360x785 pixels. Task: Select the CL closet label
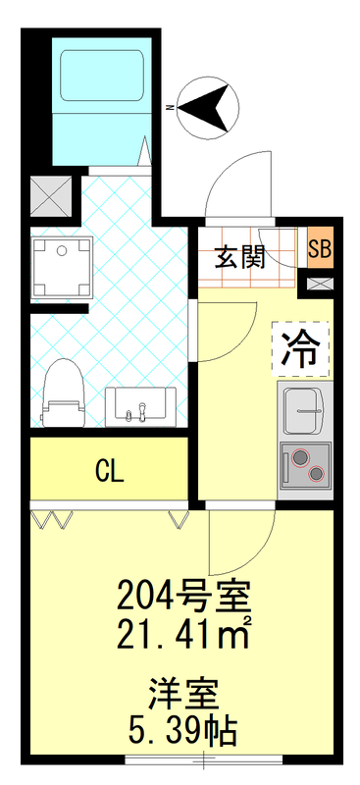pyautogui.click(x=109, y=471)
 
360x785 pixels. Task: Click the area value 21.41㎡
pyautogui.click(x=183, y=638)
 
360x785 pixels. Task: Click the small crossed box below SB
pyautogui.click(x=320, y=284)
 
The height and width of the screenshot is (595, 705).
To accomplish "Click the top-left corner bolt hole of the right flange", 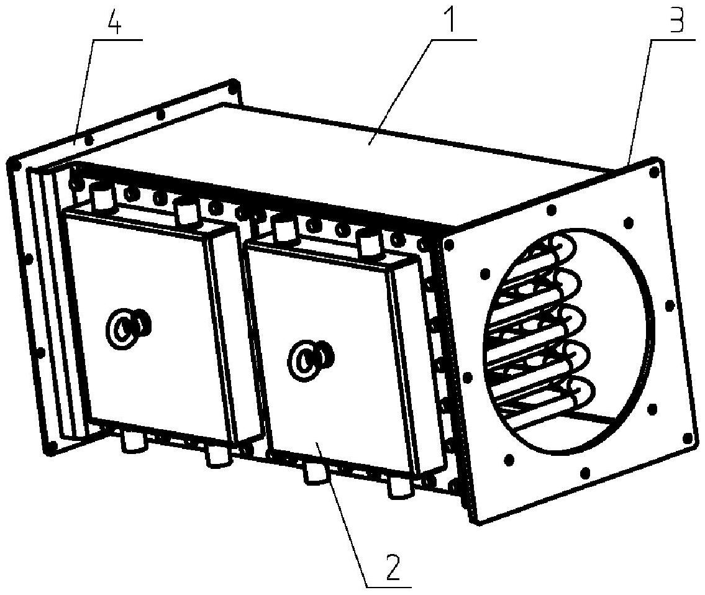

What you will do: Copy all of the records above word for word, leaving out the pictures.

Exercise result:
360x785 pixels. Task: Select the CL closet label
pyautogui.click(x=109, y=471)
 
360x785 pixels. Task: Click the area value 21.41㎡
pyautogui.click(x=183, y=638)
 
360x785 pixels. Task: Click the small crossed box below SB
pyautogui.click(x=320, y=284)
 
The height and width of the screenshot is (595, 705).
To accomplish "Click the top-left corner bolt hole of the right flange", 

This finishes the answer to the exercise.